_Texte choisi:_
· · ·

Cette intégration des professionnels du digital au sein des marques a plusieurs effets néfastes sur les agences digitales :

  1. Elle prive directement les agences digitales de talents potentiels à l’embauche. Pire encore, le passage de l’un à l’autre semble ne se produire que dans un sens. Les agences digitales se font tièdes à l’idée de chercher des talents chez l’annonceur. Il n’y a pas d’échange de talents entre annonceurs et agences, il n’y a que des allers simples.
  2. En armant ses rangs de professionnels du digital, les annonceurs privent les agences d’une certaine liberté d’action. Avec leurs talents sortis tout droit des agences, l’annonceur prend un contrôle de plus en plus poignant sur la création et les idées. L’annonceur a lui aussi une expertise à revendiquer. Et puisqu’il reste le client, il a davantage de raisons pour imposer sa volonté au détriment des conseils de son agence.

Pour les agences, il ne s’agit plus seulement de recruter des talents, il s’agit de les garder.

Il est d’autant plus difficile d’internaliser des équipes solides qu’une alternative au CDI apparaît de plus en plus alléchante.


La montée en puissance des freelances.

· · ·

_Extrait de données:_
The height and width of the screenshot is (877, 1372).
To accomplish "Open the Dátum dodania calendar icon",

· · ·

_Consigne:_ D'après le texte sur les agences digitales, de quoi s'agit-il désormais pour les agences, au-delà du recrutement des talents ?

_Corrigé:_ Il s'agit de garder les talents.